What is expected -
Make a verbatim copy of all the records. Skip every image.

§ §

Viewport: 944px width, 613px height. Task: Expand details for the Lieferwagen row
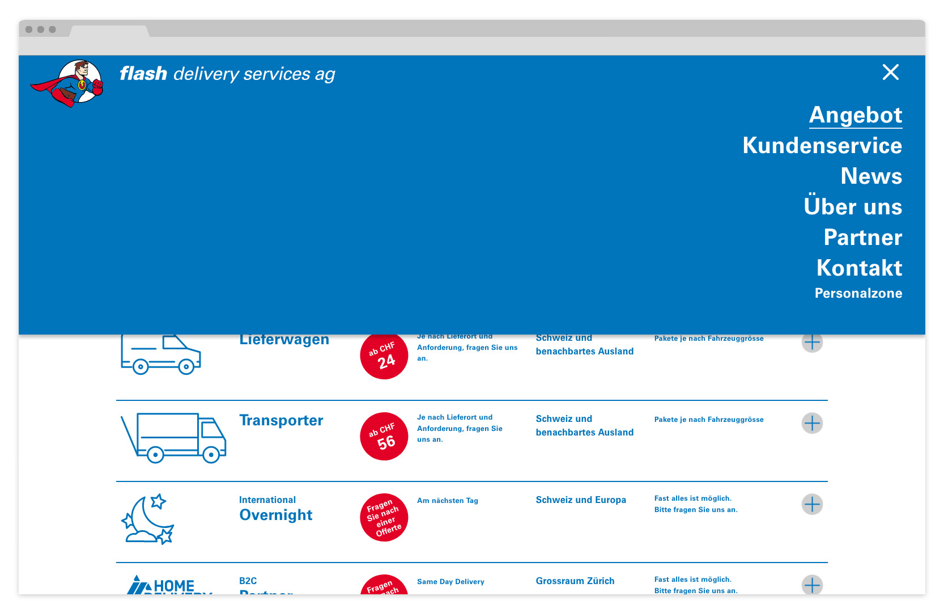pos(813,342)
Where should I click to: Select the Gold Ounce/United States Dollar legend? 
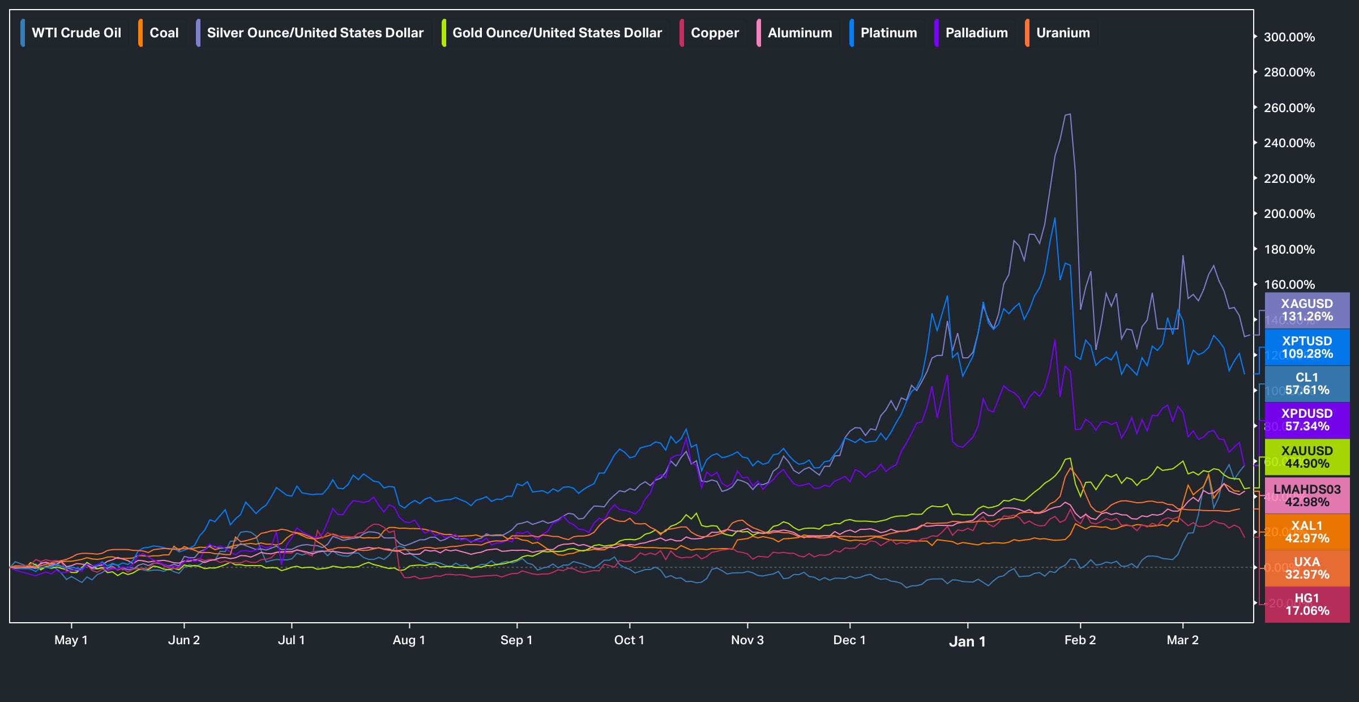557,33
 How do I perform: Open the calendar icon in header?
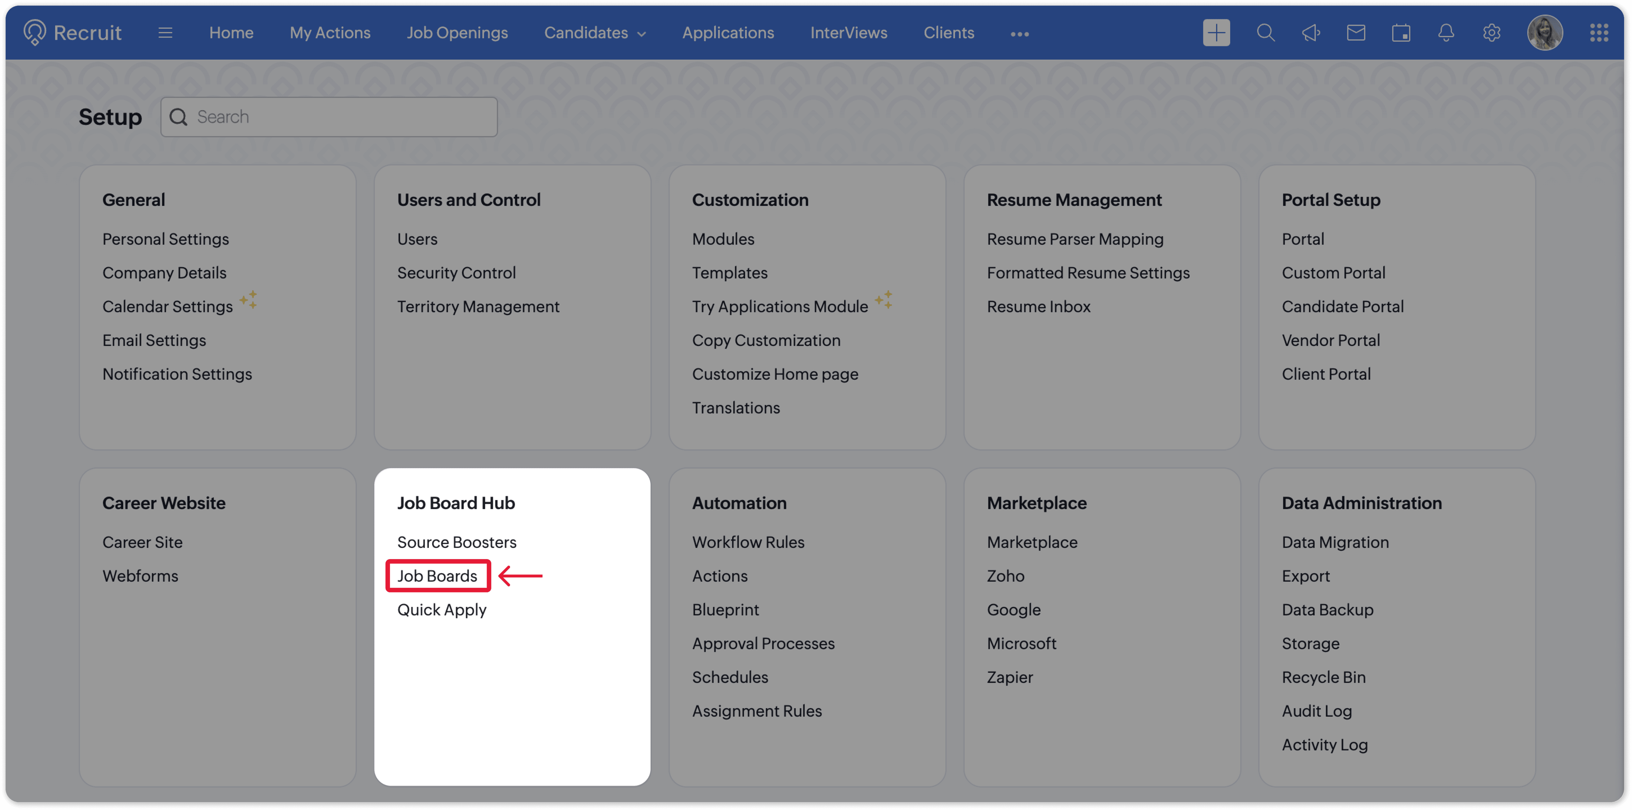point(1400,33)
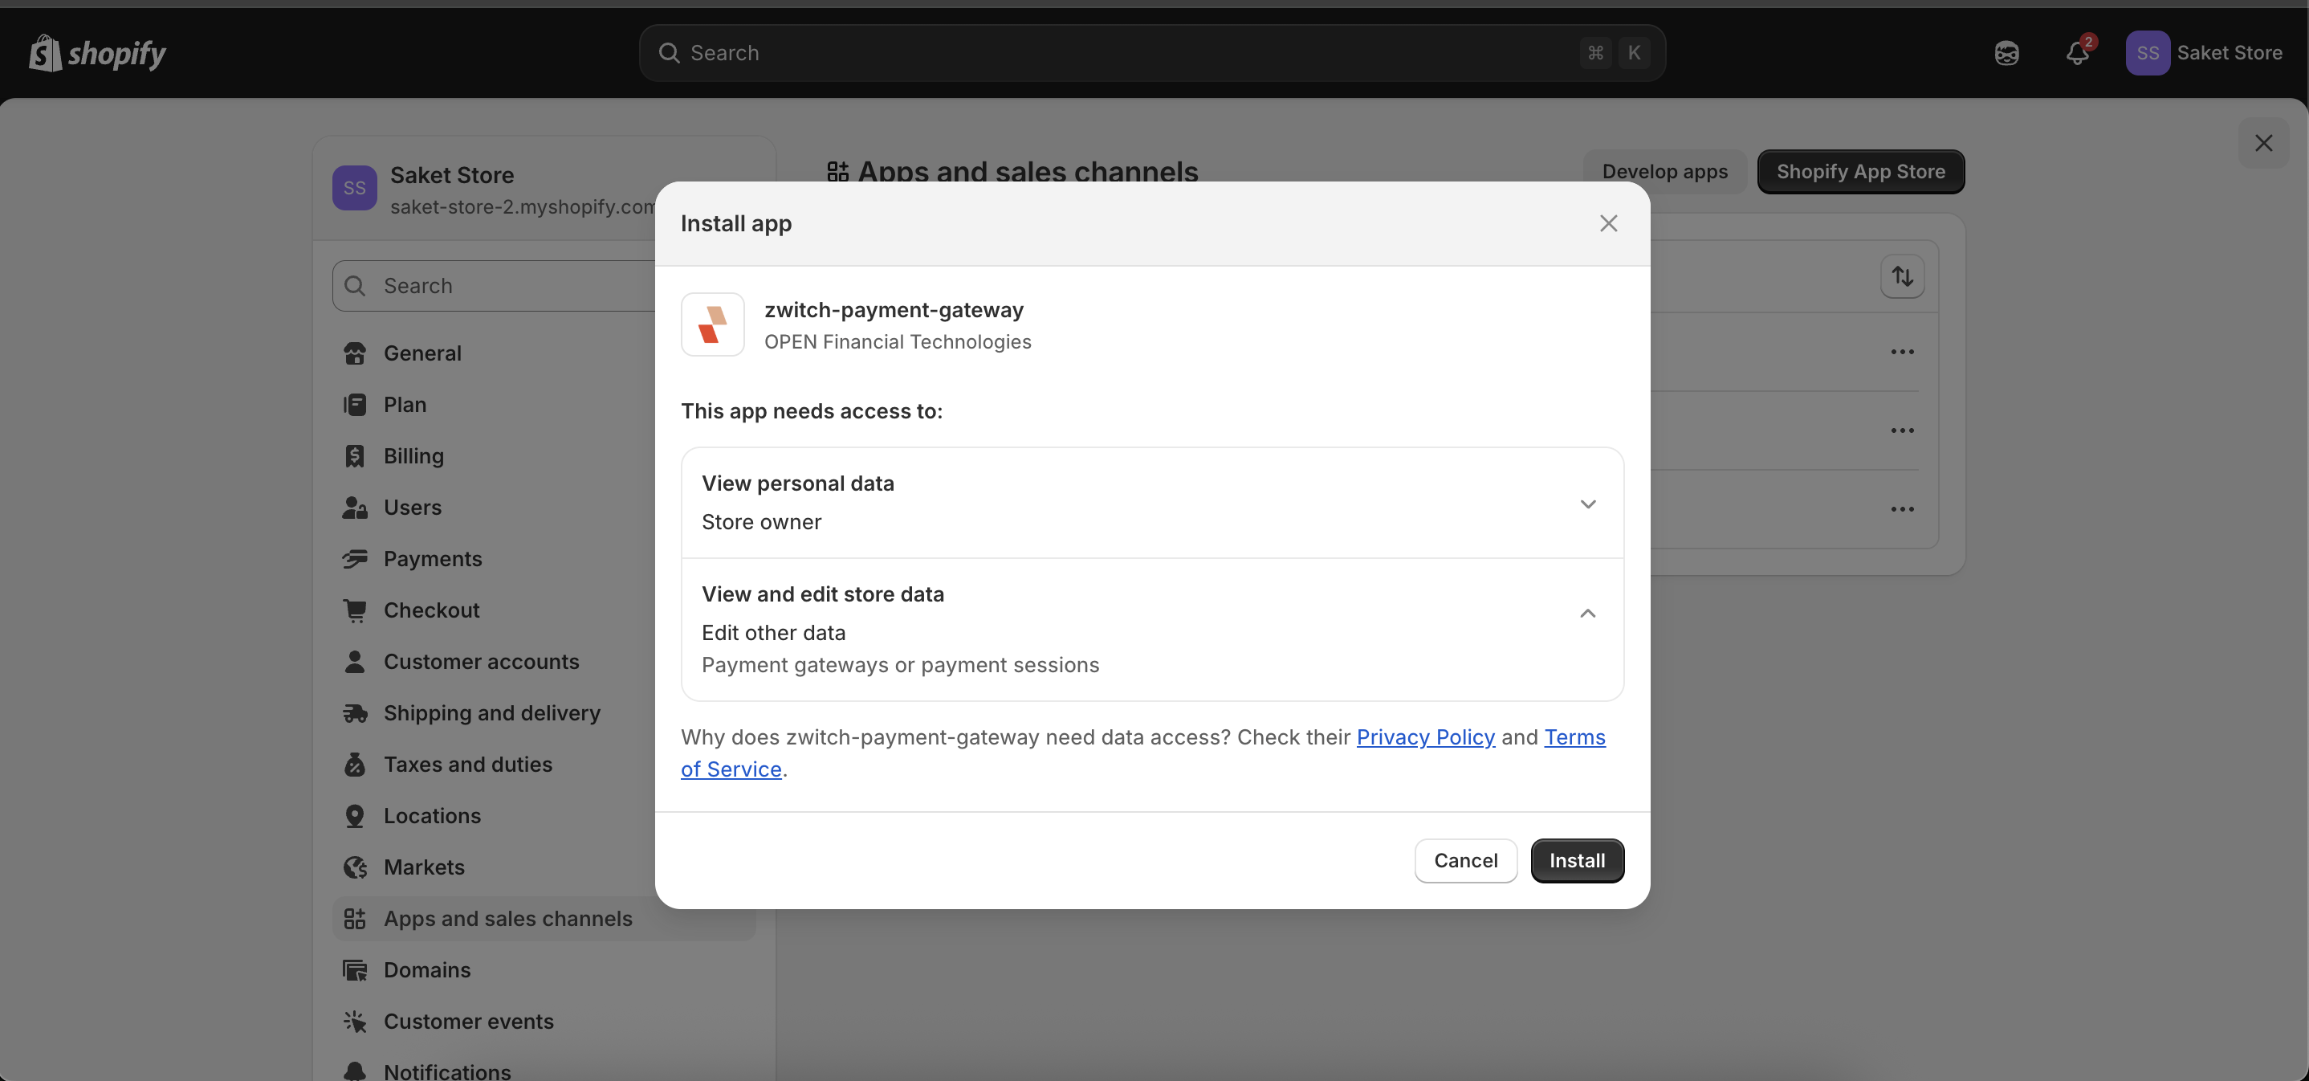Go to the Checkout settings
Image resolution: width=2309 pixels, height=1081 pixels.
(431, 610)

§ §

Problem solution -
Viewport: 944px width, 613px height. Task: Expand details for the Lieferwagen row
pos(813,342)
Where should I click to: Select the Gold Ounce/United States Dollar legend? 
557,33
 How do I perform: Open the calendar icon in header?
point(1400,33)
Go to the Checkout settings
Image resolution: width=2309 pixels, height=1081 pixels.
(431, 610)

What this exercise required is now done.